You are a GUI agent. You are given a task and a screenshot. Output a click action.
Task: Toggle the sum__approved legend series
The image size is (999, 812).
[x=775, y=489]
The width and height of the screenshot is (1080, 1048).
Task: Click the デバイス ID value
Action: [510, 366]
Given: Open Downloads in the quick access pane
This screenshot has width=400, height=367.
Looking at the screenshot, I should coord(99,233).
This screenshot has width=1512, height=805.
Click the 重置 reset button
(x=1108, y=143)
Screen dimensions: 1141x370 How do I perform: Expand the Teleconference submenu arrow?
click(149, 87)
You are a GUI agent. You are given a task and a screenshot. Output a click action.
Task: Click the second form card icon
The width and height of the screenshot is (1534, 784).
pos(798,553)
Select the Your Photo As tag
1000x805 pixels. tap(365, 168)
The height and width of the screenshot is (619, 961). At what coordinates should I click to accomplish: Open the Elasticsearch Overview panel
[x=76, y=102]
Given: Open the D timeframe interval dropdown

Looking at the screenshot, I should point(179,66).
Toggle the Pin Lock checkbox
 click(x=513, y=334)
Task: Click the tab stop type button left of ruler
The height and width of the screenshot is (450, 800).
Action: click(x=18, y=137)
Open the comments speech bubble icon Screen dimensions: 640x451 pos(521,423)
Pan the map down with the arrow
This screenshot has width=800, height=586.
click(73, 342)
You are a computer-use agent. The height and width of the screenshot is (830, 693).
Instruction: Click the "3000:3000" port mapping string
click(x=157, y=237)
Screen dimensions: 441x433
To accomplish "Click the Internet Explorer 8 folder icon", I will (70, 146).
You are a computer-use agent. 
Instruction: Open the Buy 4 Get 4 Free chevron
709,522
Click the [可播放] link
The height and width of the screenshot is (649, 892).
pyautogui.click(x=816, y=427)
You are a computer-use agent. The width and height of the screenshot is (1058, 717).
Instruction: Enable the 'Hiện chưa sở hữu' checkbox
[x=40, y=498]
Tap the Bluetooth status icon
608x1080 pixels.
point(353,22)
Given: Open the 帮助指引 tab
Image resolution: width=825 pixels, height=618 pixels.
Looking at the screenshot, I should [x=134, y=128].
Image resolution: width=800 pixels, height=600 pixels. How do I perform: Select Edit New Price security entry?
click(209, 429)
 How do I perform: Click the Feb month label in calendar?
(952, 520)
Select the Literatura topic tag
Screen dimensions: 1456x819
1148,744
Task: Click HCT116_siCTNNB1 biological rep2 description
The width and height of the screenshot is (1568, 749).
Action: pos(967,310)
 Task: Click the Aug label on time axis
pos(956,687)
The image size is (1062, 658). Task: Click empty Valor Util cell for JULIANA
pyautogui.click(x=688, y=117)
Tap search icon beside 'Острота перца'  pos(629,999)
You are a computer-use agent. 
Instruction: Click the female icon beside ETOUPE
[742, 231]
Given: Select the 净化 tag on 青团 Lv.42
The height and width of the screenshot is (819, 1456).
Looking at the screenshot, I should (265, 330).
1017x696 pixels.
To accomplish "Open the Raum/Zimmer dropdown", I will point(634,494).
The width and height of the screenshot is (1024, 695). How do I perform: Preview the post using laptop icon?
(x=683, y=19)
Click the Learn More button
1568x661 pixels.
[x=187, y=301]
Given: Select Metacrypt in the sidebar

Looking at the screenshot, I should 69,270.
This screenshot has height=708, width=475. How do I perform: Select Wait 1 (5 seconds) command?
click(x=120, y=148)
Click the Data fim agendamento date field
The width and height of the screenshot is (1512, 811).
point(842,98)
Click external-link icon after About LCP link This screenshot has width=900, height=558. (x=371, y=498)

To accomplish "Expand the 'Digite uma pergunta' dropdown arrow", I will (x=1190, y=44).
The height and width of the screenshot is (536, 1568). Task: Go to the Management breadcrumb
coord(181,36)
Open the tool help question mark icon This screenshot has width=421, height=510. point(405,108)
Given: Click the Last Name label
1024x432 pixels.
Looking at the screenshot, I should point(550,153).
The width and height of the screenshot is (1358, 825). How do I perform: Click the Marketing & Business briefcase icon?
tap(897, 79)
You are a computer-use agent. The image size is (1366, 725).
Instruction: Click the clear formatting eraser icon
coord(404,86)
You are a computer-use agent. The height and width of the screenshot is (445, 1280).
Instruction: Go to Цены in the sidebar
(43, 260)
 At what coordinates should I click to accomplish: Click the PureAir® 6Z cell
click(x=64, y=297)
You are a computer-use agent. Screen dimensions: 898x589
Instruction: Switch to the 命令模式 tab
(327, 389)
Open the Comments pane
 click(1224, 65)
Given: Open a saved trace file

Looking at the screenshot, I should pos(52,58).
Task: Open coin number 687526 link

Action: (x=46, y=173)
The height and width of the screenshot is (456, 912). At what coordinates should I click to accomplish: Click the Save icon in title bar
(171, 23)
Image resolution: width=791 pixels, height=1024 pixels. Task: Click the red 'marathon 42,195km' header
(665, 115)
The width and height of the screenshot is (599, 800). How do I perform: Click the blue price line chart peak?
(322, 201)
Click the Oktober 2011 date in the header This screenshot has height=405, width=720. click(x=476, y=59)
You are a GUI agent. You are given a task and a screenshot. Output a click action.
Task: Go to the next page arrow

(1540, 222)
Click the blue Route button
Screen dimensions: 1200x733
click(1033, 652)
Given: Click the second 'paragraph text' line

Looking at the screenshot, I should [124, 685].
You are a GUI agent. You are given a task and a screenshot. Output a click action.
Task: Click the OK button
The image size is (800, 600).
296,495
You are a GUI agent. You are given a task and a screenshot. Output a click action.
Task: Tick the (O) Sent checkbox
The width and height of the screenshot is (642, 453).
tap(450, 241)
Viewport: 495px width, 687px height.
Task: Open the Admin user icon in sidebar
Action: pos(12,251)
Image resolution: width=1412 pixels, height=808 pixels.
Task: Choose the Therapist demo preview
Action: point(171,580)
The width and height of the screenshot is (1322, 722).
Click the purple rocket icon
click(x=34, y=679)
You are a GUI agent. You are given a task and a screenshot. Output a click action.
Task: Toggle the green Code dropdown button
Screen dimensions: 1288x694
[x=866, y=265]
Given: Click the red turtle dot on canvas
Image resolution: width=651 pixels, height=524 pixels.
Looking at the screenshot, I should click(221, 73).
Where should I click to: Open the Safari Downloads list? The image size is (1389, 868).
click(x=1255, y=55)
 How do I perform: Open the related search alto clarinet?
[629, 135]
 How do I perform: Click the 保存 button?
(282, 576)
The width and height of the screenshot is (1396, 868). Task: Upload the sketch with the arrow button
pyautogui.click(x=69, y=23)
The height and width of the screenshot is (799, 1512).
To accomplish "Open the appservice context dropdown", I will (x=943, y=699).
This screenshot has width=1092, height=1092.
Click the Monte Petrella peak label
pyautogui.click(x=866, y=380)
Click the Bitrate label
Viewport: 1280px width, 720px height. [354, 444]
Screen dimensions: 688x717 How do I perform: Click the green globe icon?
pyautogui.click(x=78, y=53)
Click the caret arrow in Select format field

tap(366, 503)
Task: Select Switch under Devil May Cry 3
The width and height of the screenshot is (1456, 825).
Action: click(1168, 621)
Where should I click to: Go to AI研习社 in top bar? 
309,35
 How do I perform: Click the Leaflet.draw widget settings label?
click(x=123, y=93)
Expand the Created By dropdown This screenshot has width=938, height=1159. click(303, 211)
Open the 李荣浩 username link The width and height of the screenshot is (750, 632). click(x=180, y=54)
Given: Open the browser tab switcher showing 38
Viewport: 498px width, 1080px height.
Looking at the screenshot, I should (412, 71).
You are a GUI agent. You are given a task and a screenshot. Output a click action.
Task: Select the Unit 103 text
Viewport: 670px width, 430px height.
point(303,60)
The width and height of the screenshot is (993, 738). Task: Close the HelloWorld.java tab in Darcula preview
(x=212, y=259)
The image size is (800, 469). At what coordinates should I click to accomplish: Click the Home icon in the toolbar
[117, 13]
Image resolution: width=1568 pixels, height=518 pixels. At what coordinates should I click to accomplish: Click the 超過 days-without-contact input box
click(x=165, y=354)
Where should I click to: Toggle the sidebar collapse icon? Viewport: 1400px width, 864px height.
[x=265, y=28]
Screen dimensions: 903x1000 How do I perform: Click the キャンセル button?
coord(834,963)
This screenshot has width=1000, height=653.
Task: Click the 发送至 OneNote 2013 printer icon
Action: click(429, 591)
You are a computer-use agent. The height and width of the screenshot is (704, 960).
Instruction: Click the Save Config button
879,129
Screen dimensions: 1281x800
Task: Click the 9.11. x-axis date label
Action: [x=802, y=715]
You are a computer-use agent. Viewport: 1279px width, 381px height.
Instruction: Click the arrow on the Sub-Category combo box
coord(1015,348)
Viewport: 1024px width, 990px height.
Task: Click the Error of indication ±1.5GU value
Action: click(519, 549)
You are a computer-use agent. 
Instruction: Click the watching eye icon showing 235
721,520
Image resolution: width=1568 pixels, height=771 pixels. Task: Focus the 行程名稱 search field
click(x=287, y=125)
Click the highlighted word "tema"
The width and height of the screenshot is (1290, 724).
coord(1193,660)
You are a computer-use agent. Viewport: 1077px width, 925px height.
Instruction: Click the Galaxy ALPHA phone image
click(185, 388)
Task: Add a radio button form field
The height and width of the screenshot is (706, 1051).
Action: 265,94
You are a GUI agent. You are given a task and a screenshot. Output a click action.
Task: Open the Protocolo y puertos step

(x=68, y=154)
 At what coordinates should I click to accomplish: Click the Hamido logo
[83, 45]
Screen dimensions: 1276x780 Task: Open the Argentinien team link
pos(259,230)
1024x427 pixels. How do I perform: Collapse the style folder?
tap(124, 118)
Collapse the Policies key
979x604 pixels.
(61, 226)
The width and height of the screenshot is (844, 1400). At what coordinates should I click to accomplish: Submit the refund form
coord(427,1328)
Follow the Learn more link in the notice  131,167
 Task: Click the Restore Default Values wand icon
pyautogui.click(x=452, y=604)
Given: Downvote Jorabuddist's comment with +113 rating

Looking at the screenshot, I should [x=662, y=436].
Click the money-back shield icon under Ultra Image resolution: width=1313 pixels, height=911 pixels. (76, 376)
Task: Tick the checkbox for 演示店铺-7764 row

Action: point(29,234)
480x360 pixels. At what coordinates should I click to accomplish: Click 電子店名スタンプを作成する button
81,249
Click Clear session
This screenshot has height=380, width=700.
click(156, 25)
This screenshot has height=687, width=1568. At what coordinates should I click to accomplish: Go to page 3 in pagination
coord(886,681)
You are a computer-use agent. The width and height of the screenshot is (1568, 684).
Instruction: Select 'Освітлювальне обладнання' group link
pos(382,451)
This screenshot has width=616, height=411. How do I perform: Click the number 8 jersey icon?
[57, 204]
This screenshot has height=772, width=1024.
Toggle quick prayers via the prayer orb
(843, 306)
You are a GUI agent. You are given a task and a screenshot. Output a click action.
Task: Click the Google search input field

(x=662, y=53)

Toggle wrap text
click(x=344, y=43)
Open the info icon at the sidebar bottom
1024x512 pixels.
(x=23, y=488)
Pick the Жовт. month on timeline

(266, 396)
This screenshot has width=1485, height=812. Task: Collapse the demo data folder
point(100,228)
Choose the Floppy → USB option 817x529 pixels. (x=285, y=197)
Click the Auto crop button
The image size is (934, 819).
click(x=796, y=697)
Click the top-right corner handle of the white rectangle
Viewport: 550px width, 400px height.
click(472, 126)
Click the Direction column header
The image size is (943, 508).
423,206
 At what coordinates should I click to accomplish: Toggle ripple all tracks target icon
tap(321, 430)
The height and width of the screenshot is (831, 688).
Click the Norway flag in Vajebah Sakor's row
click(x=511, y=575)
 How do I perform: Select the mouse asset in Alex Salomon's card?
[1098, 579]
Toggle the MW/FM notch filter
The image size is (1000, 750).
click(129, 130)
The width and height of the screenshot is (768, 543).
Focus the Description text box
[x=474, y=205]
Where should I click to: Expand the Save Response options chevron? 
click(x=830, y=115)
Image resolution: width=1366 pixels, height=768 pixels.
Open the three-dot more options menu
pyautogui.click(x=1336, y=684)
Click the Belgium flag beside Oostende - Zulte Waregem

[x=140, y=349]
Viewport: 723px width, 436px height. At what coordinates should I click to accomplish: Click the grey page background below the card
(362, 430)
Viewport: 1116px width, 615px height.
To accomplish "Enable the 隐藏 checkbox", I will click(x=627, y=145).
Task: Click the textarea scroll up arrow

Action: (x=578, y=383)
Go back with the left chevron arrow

*TO DO*. Go through the data and show every line where "left" occurs.

*ANSWER FOR THIS EXERCISE*.
Task: Click the tab stop type button left of ruler
Go back with the left chevron arrow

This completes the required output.